───── EXCERPTED PASSAGE

The modern west, and certainly the United States, has a weird relationship with sports. Many reasons exist for this, including the fact that sports involve great skill and entertain us. One key to their hold on us, however, certainly involves the fact that our culture has no communal rituals and emotions. Politics remains too divisive and negative to provide this. Democracy tends to prioritize individual vis a vis the group. Most forms of American Protestantism have no liturgies and no “physicality” to provide the necessary framework for shared experiences. Sporting events can provide this. Many fans have pre-game routines, rituals, dress–“liturgies,” in effect. These routines come with the eating of certain foods, and so on.
All this to say, sports functions much more like a religion than many of our churches–at least in terms of visible manifestations. Perhaps too, this explains the growth of round-the-clock, all year coverage of seasonal sports. Our need for communal “religious” experience overpowers even our well-founded moral concerns about certain sports such as football.
Because non-liturgical Protestants formed the ethos of America many of us have little experience with religious communal celebrations. Often they involve parades, food, music, and a physical embodiment of a particular belief or historical event. Below, for example, is footage from the festival on the Greek island of Cephalonia, where the relics of St. Gerasimos reside. On the saint’s feast day, one such embodiment happens when the body of St. Gerasimos “passes over” the town.

──────────
───── RECORDED DATA

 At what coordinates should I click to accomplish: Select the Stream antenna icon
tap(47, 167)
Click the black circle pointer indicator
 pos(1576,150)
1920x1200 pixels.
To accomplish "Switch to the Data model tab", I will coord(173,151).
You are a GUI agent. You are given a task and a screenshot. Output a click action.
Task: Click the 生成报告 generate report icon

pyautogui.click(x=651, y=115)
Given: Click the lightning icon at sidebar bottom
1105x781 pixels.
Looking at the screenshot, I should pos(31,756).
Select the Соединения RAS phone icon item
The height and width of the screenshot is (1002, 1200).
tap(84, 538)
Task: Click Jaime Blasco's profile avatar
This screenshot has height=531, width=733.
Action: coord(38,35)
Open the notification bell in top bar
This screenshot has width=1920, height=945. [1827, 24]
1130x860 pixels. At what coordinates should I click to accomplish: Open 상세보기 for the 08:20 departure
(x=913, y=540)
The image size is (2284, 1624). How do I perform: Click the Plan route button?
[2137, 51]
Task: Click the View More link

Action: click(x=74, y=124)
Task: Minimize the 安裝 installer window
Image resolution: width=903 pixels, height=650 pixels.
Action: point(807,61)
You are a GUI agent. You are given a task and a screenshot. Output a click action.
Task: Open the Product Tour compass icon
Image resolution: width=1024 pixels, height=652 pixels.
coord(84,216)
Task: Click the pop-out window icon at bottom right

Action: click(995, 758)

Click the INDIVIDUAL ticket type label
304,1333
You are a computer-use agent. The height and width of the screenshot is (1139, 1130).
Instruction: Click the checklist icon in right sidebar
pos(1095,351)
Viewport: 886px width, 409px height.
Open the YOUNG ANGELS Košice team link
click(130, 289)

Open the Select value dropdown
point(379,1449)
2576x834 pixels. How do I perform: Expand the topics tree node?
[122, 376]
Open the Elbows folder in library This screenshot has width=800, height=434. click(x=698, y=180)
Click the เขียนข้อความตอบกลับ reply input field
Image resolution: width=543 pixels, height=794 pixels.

──────────

SET TASKS –
[A] Please condense the paragraph beginning "The modern west, and certainly the United States" from the essay on sports and ritual above into a short bulleted list that keeps its main points.
[B] Carry the essay on sports and ritual forward from its final sentence.

WRITTEN RESPONSES –
[A]
- The modern West, especially the United States, has a weird relationship with sports.
- Skill and entertainment are part of the reason, but a key factor is that the culture has no communal rituals and emotions.
- Politics is too divisive and negative to supply these.
- Democracy tends to put the individual ahead of the group.
- Most American Protestantism has no liturgies or "physicality" to frame shared experiences.
- Sporting events fill this gap. Fans keep pre-game routines, rituals, dress and certain foods that work as "liturgies."

[B]
The French Revolution sought to transform all of French society. To do so, the revolutionary leaders recognized that they needed to eliminate Catholicism from the hearts and minds of the people–easier said then done. The church dictated the calendar and its rhythms, with a proliferation of festivals. These festivals formed the habits, which formed the hearts, of the French.
They needed new festivals to replace the traditional Catholic celebrations. Mona Azouf takes up this oft-neglected topic in her book, Festivals of the French Revolution.
I believe Jaroslav Pelikan made the observation that Christian feasts all celebrate events that happened in observable time. We celebrate the Incarnation, resurrection, and ascension of Christ. We have days for remembering the Mother of God and saints of whose lives we have a record. The only obvious exception to this is Trinity Sunday. But the Trinitarian nature of God is not an abstract concept, but the concrete–though also mysterious–reality of the Universe. Celebrations of actual things can have a “natural” atmosphere about them.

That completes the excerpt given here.